A recent Gallup Poll showed that 68% of Americans believe that small businesses do not get enough attention from the Federal government in Washington. Only the poor (77%) and military veterans (81%) had a higher “don’t get no respect” perception.
Dawn Rivers Baker, editor of the MicroEnterprise Journal observes, “If you judge people by what you see in the media, then you wind up assuming that the American people could care less about small businesses. A poll like this makes me wonder if maybe folks are more aware of the universe of small businesses than I thought, and the folks who could care less about small businesses are just the media … and the politicians, of course.”
I would go one step farther than Dawn. The public is aware of small business owners. But the public’s perceptions of what lawmakers think is important is based on what they see covered on TV.
The hunt for ratings causes TV news shows to focus on “news” that titillates. Anna Nicole’s baby grabs headlines. Important but boring small-business issues don’t.

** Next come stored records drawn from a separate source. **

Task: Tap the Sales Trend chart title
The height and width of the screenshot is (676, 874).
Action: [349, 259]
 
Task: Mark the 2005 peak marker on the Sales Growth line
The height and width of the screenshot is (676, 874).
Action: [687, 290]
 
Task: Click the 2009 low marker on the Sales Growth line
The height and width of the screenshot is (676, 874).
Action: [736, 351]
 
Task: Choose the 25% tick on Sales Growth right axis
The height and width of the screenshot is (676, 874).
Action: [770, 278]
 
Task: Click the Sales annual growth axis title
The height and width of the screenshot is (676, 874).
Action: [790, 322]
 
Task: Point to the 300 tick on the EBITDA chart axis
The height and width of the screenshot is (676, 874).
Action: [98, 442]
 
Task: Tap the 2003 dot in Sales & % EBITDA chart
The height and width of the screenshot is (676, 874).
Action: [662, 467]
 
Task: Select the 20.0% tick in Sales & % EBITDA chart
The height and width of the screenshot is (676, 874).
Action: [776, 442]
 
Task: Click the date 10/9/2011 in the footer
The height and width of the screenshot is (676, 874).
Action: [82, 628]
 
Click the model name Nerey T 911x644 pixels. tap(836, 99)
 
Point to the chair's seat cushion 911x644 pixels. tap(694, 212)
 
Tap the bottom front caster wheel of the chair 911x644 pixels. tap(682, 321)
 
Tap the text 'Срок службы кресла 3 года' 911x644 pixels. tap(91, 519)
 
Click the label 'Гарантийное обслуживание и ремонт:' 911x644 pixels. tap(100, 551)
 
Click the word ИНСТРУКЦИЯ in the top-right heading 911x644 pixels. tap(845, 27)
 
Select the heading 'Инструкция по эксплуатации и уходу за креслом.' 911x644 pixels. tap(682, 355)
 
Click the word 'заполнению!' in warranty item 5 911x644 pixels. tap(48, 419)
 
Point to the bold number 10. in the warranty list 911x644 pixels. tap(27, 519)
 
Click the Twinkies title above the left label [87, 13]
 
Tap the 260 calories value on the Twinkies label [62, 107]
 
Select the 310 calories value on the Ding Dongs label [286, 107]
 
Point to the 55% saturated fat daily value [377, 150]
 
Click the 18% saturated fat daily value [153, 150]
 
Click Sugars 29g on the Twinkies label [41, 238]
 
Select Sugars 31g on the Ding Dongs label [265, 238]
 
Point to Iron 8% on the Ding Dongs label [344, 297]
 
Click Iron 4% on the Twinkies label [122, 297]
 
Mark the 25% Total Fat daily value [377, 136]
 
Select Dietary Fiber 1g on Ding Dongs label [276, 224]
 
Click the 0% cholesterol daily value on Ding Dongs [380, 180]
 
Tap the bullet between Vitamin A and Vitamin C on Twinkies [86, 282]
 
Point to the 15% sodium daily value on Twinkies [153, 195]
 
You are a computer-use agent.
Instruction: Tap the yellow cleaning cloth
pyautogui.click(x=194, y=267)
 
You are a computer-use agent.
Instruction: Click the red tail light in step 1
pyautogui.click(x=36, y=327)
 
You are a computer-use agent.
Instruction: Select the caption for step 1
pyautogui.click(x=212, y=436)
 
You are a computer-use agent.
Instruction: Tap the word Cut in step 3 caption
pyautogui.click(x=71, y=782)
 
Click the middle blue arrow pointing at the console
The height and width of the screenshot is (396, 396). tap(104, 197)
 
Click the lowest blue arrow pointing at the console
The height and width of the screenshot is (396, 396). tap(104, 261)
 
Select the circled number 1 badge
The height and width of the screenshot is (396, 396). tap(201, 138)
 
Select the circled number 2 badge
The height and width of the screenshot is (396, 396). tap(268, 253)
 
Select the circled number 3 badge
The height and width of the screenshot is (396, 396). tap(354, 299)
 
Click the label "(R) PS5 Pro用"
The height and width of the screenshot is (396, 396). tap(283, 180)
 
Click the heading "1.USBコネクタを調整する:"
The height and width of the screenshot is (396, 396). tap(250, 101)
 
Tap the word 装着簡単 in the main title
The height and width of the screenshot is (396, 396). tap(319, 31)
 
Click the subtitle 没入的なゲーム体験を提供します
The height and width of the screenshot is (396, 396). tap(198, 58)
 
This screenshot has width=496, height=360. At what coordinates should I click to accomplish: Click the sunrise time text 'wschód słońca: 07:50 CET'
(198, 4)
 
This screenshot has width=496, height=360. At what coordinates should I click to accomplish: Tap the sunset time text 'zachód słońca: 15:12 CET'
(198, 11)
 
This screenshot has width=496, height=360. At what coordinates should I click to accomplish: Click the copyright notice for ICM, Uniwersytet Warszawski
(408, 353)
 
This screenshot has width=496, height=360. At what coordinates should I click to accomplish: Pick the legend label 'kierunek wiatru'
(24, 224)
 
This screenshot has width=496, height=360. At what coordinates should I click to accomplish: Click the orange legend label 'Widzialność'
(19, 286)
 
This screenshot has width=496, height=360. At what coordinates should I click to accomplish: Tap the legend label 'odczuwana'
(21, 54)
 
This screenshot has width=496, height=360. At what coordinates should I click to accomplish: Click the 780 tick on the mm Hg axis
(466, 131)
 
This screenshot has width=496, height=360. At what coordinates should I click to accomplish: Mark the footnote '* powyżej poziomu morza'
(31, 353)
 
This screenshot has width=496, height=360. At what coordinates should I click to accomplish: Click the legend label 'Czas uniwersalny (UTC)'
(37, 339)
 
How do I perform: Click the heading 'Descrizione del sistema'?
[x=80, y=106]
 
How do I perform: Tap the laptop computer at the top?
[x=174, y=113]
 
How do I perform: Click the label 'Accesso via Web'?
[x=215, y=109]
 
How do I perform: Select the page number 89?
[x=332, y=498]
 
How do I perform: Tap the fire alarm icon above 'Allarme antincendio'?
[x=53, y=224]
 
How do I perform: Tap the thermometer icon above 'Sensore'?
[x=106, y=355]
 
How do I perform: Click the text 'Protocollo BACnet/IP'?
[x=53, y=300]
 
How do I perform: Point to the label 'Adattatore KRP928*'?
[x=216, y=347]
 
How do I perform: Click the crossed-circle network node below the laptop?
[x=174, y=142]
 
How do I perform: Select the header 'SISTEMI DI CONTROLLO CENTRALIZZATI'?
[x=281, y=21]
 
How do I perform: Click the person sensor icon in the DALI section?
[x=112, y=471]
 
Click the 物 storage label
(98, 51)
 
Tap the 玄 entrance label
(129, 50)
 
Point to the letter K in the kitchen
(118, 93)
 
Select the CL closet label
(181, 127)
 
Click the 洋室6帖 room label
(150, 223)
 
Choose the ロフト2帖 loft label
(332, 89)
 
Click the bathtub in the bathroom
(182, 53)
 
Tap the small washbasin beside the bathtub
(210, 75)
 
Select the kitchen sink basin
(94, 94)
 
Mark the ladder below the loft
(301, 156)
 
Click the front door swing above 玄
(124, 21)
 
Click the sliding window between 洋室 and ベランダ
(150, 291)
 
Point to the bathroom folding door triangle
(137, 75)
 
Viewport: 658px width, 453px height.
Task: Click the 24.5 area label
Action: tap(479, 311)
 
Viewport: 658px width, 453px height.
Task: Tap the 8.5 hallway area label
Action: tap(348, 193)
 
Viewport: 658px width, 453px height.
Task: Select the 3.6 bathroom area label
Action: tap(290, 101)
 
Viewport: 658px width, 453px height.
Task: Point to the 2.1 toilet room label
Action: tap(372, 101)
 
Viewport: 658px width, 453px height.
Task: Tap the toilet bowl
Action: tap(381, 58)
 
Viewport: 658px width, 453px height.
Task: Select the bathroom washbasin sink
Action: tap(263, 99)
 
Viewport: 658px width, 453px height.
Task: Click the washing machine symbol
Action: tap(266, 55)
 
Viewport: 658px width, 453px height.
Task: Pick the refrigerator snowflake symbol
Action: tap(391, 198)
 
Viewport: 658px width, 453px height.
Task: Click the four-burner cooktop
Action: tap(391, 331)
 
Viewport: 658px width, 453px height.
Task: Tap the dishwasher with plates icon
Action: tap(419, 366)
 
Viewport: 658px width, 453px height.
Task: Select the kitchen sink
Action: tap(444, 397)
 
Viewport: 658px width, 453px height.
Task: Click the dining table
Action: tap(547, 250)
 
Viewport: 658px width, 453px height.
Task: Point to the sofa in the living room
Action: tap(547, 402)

Congress, unfortunately, is not immune to TV ratings. Witness the taxpayer money spent recently on nationally televised Congressional hearings involving the Attorney General — an issue the typical American couldn’t care less about. That was an opportunity to get in front of TV cameras. Working on something that actually matters to small business owners and regular people, like health care reform, would have not have been.
I give the American people credit. They know where the priorities should be.